= Plutonium affair =

1995 smuggling scandal

The so-called Plutonium Affair (Plutonium-Affäre) was a scandal that erupted in Germany in April 1995. It was caused by the illegal transport of more than 360 grams of plutonium on a Lufthansa plane from Moscow to Munich in 1994, instigated by the Federal Intelligence Service (BND) just before the Bavarian Landtag elections.

== Smuggling of plutonium ==
In August 1994, the Colombian national Justiniano Torres Benítez and his accomplices, the two Spaniards Julio Oroz Eguia and Javier Bengoechea Arratibel were arrested by Bavarian police at Munich airport and a Munich hotel room. Torres Benítez, who arrived from Moscow on board of a Boeing 737 on 10 August 1994, had 363.4 grams of plutonium-239 in his luggage. The plutonium, however, was only 87% pure, and was thus not deemed weapons-grade. Further, more than 400 grams of Lithium-6, which is needed for the construction of thermonuclear weapons, were found on Torres Benítez.

Torres Benítez, Oroz Eguia and Bengoechea Arratibel were subsequently charged with breaches of the War Weapons Control Act. The trial began on 10 May 1995. While BND president Konrad Porzner had denied accusations of having initiated the smuggling operation in April 1995, a report published in the news magazine Der Spiegel later that month revealed that the BND had, in fact, ordered the smuggling. The deal, which had been concluded as part of the so-called Operation Hades, was meant to serve as evidence that weapons-grade plutonium was for sale worldwide.

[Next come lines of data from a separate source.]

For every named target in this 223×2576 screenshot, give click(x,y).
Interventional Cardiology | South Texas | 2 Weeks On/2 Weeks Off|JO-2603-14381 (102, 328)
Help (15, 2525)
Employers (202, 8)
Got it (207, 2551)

The BND was mainly criticized for the fact that its initial investigations had resulted in the smuggling of plutonium to Germany, without any safety precautions and ignoring all related concerns. Further, by involving the Spanish informant Rafael Ferreras Fernandez (alias "Rafa"), the BND had effectively employed an agent of an allied nation, which it is not allowed to do.

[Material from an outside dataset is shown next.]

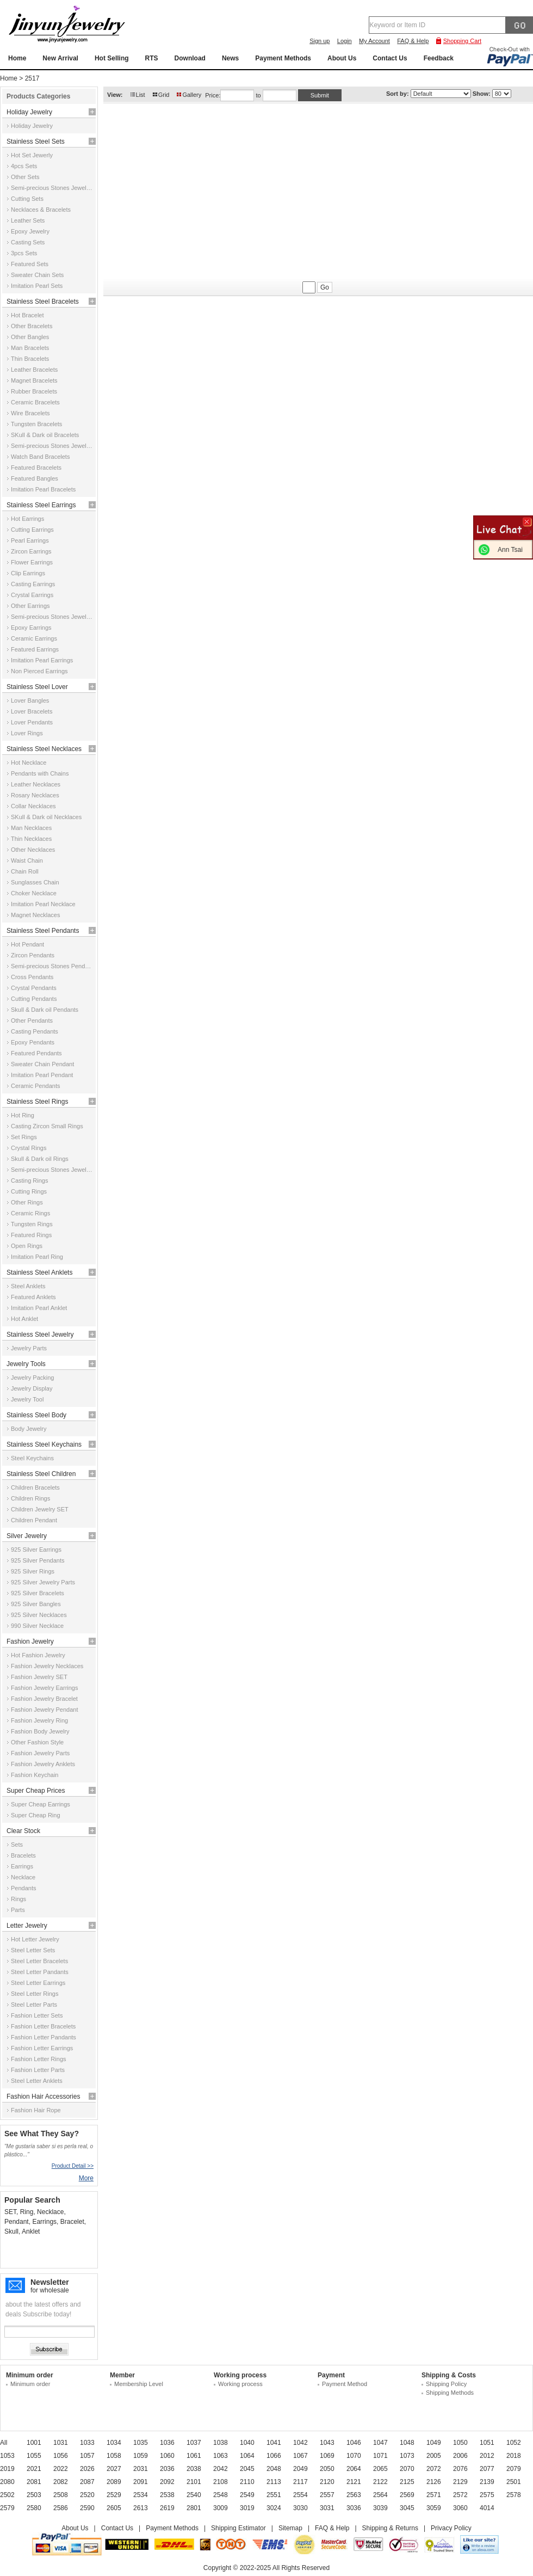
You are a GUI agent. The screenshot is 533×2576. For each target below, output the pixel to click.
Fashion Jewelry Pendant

== Parliamentary enquiry ==
The revelations of Der Spiegel resulted in the creation of a parliamentary enquiry committee by the German Bundestag on 11 May 1995. Ferreras Fernandez, who had been the link between Peter Fischer-Hollweg, who was stationed as Federal Criminal Police Office and BND representative in Madrid at the time, and the plutonium brokers, testified before the committee that the plutonium was smuggled to Munich on 10 August 1994 with the knowledge of the BND in order to stage an arrest at Munich airport that could be exploited politically before the Bavarian Landtag elections and the 1994 federal elections. Additionally, Ferreras Fernandez stated that he had been put under "enormous" pressure by BND employees before the trial to lie in court, and that he was fearing for his wife's and child's lives.

On 23 June 1998, the committee concluded its proceedings and found that "the BND had not instigated the plutonium case, neither in Munich, nor at its station in Madrid. Further, the BND had informed the Chancellory true to fact and in time, which then had exercised its legal and technical supervision appropriately. There had been no illegal influence from the Chancellory's surroundings on the decisions taken by the authorities involved in this case." Apart from that, "the Bavarian police and the public prosecutor's office in Munich had decided upon the authorities' actions." The plutonium's origins could not be determined. According to the committee, it could only be determined that it did not originate from western Europe.

== Conviction ==
Torres Benítez, Oroz Eguia and Bengoechea Arratibel were sentenced to three to five years of prison in July 1995. The Landgericht Munich found that the plutonium smuggling constituted a case of entrapment instigated by the Bavarian Federal Criminal Police Office, which had enticed the smugglers to procure the plutonium.